- Task to complete
Would you reproduce all of the entries below, character for character?

-------- Material supplied --------

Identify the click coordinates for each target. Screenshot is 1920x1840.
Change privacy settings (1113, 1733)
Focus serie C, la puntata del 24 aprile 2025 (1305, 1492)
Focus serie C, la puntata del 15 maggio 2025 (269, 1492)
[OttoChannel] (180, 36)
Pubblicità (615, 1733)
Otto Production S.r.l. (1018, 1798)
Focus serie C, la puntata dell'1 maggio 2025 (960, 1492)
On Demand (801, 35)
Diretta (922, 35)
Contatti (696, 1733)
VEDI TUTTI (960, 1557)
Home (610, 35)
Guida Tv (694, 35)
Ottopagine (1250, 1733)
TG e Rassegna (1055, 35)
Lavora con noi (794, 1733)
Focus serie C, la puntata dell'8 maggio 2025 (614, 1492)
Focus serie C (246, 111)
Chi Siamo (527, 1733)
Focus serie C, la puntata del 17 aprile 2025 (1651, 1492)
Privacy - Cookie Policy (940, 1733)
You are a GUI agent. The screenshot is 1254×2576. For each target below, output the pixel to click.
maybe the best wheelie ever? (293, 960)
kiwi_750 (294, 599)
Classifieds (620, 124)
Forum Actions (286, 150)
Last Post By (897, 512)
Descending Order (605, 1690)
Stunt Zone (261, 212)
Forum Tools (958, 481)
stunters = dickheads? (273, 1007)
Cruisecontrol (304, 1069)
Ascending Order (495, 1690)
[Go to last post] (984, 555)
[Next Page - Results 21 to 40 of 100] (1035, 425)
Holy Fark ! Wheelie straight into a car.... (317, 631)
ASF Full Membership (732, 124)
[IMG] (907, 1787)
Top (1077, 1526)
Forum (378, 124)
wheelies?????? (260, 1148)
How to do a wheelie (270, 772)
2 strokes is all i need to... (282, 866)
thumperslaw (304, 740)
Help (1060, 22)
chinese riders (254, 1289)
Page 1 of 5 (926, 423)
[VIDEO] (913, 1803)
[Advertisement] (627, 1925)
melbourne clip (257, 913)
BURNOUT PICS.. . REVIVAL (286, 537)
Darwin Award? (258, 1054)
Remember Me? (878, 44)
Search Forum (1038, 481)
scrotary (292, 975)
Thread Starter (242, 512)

--------

- Worked solution
Identify the click coordinates for each target. Screenshot is 1920x1840.
Change privacy settings (1113, 1733)
Focus serie C, la puntata del 24 aprile 2025 (1305, 1492)
Focus serie C, la puntata del 15 maggio 2025 (269, 1492)
[OttoChannel] (180, 36)
Pubblicità (615, 1733)
Otto Production S.r.l. (1018, 1798)
Focus serie C, la puntata dell'1 maggio 2025 (960, 1492)
On Demand (801, 35)
Diretta (922, 35)
Contatti (696, 1733)
VEDI TUTTI (960, 1557)
Home (610, 35)
Guida Tv (694, 35)
Ottopagine (1250, 1733)
TG e Rassegna (1055, 35)
Lavora con noi (794, 1733)
Focus serie C, la puntata dell'8 maggio 2025 (614, 1492)
Focus serie C (246, 111)
Chi Siamo (527, 1733)
Focus serie C, la puntata del 17 aprile 2025 (1651, 1492)
Privacy - Cookie Policy (940, 1733)
You are a GUI agent. The screenshot is 1254×2576. For each target below, output the pixel to click.
maybe the best wheelie ever? (293, 960)
kiwi_750 (294, 599)
Classifieds (620, 124)
Forum Actions (286, 150)
Last Post By (897, 512)
Descending Order (605, 1690)
Stunt Zone (261, 212)
Forum Tools (958, 481)
stunters = dickheads? (273, 1007)
Cruisecontrol (304, 1069)
Ascending Order (495, 1690)
[Go to last post] (984, 555)
[Next Page - Results 21 to 40 of 100] (1035, 425)
Holy Fark ! Wheelie straight into a car.... (317, 631)
ASF Full Membership (732, 124)
[IMG] (907, 1787)
Top (1077, 1526)
Forum (378, 124)
wheelies?????? (260, 1148)
How to do a wheelie (270, 772)
2 strokes is all i need to... (282, 866)
thumperslaw (304, 740)
Help (1060, 22)
chinese riders (254, 1289)
Page 1 of 5 (926, 423)
[VIDEO] (913, 1803)
[Advertisement] (627, 1925)
melbourne clip (257, 913)
BURNOUT PICS.. . REVIVAL (286, 537)
Darwin Award? (258, 1054)
Remember Me? (878, 44)
Search Forum (1038, 481)
scrotary (292, 975)
Thread Starter (242, 512)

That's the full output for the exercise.